Pin(2)-Symmetry in Monopole Floer Homology

The main focus of this National Science Foundation funded project is the interaction between two areas of research known as gauge theory and low-dimensional topology. The former is the language in which many physical theories are formulated, while the latter studies the shapes of three- and four-dimensional spaces. It is common to apply knowledge of geometry to predict the behavior of physical systems. For example, it is straightforward to predict the sound of a drum from its shape. The opposite approach is sometimes also feasible; in particular, the study of differential equations originating from gauge theories can lead to very deep insights about the topology of spaces.
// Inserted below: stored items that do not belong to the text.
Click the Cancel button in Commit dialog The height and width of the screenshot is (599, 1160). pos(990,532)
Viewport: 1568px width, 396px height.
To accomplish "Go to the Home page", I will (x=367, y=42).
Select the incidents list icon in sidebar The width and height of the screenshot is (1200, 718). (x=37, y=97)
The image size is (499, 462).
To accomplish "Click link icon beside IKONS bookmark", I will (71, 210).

In recent ground-breaking work, Ciprian Manolescu disproved the almost hundred-year-old Triangulation conjecture, which roughly asserted that in higher dimensions, every space can be cut into very simple pieces. The main goal of this project is to use the PI's recently developed computational techniques to understand in greater detail several properties of the object studied by Manolescu, called the three-dimensional homology cobordism group.
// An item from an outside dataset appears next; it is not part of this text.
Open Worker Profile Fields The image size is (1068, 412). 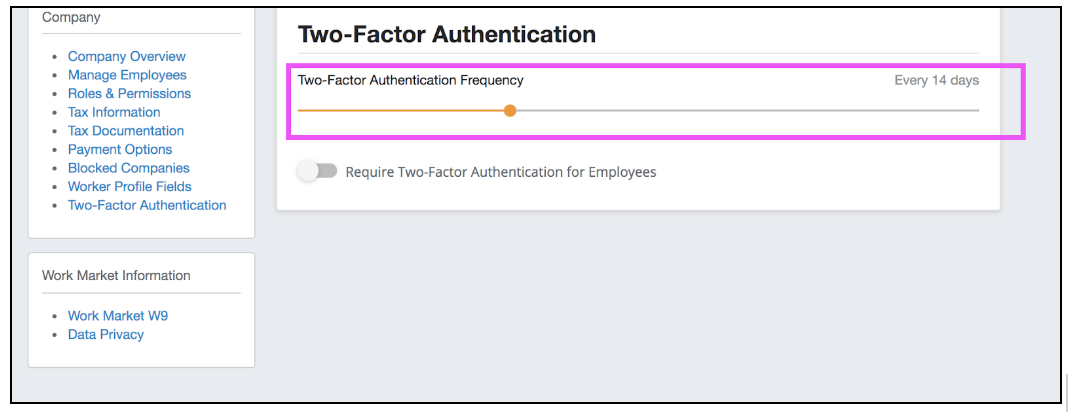pyautogui.click(x=129, y=186)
This project has two main goals. First, to explore the properties of Pin(2)-monopole Floer homology, a package of invariants of three-manifolds defined in analogy to Manolescu's construction within the Morse-theoretic framework of Kronheimer and Mrowka. The Pin(2)-symmetry is reflected in an extremely rich A-infinity structure on these invariants, and we will focus on understanding the higher operations and their implications for natural topological operations such as connected sums. Second, to apply these tools to study problems in low-dimensional topology, focusing particularly on the homology cobordism group in dimension three. Very little is known about this group, especially regarding the existence of torsion, and Pin(2)-monopole Floer homology may provide an avenue to solve many of these problems.

This award reflects NSF's statutory mission and has been deemed worthy of support through evaluation using the Foundation's intellectual merit and broader impacts review criteria.